*** Available data ***

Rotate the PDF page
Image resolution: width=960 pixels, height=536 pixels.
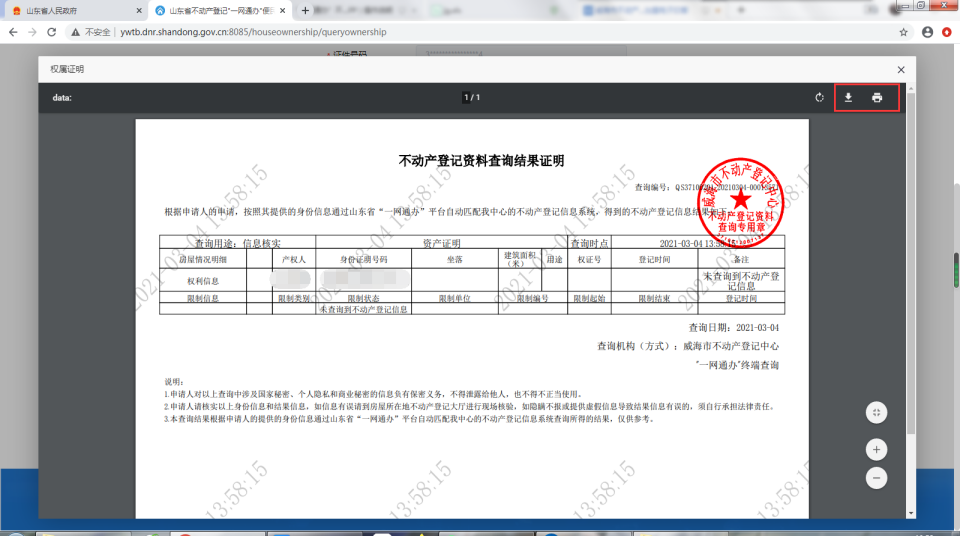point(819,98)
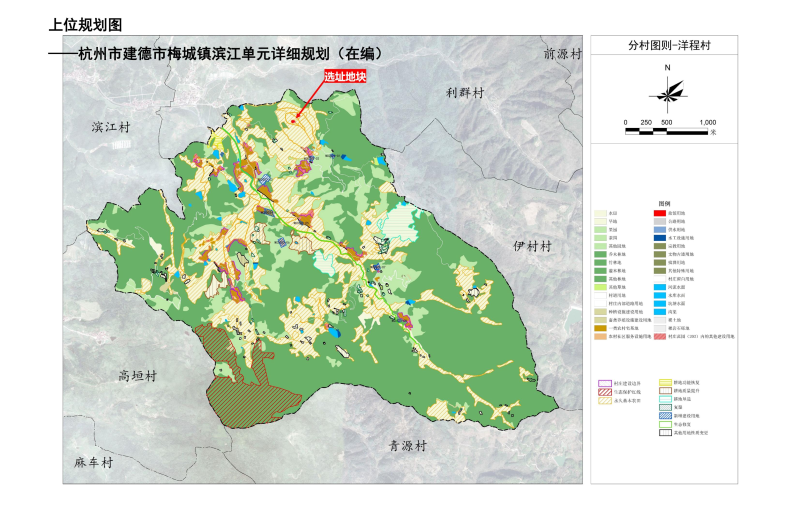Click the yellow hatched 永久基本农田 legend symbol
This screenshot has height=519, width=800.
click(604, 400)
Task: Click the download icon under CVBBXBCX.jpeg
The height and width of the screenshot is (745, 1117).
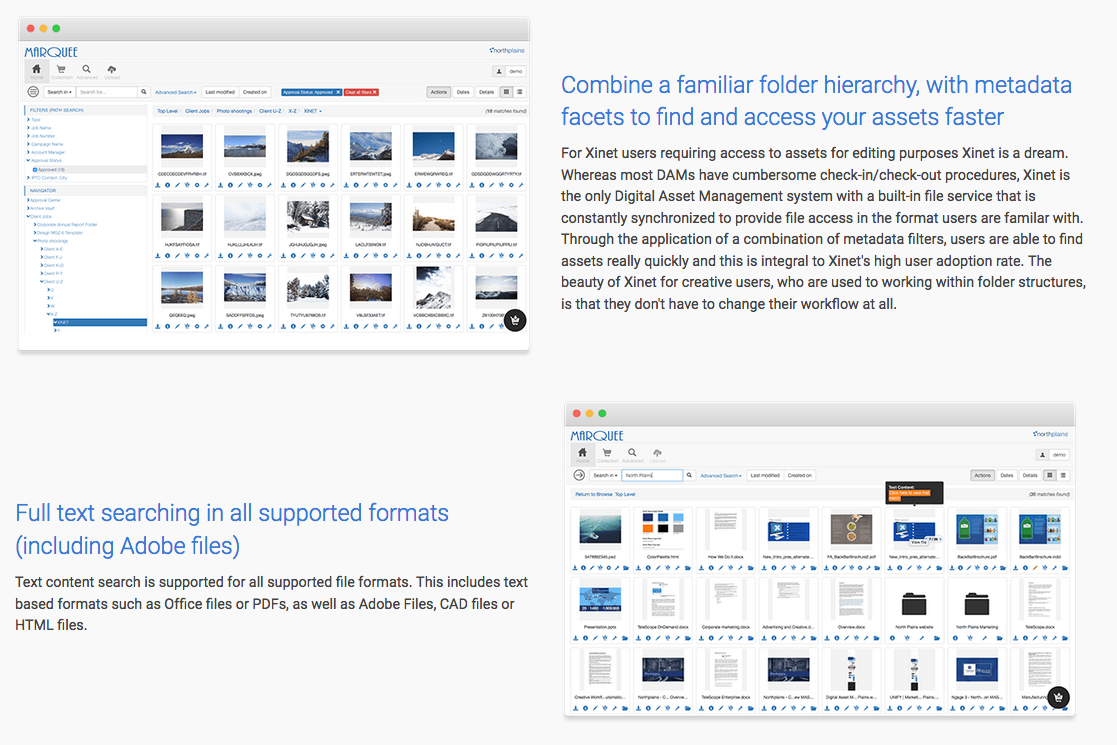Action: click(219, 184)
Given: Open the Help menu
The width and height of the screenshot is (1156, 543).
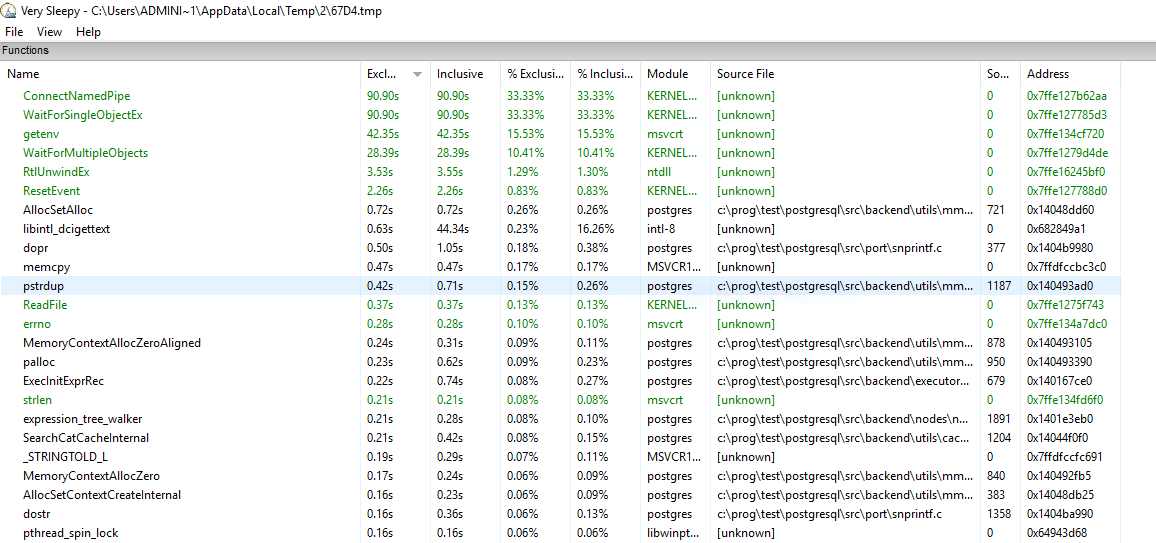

***

**Task instructions**
Please turn the data above into a JSON list of strings, one string per line, with blank lines left out. Leave the pictures out of your answer.

**Right answer**
[
  "Rotate the PDF page",
  "Image resolution: width=960 pixels, height=536 pixels.",
  "point(819,98)",
  "Click the yellow hatched 永久基本农田 legend symbol",
  "This screenshot has height=519, width=800.",
  "click(604, 400)",
  "Task: Click the download icon under CVBBXBCX.jpeg",
  "The height and width of the screenshot is (745, 1117).",
  "Action: click(219, 184)",
  "Given: Open the Help menu",
  "The width and height of the screenshot is (1156, 543)."
]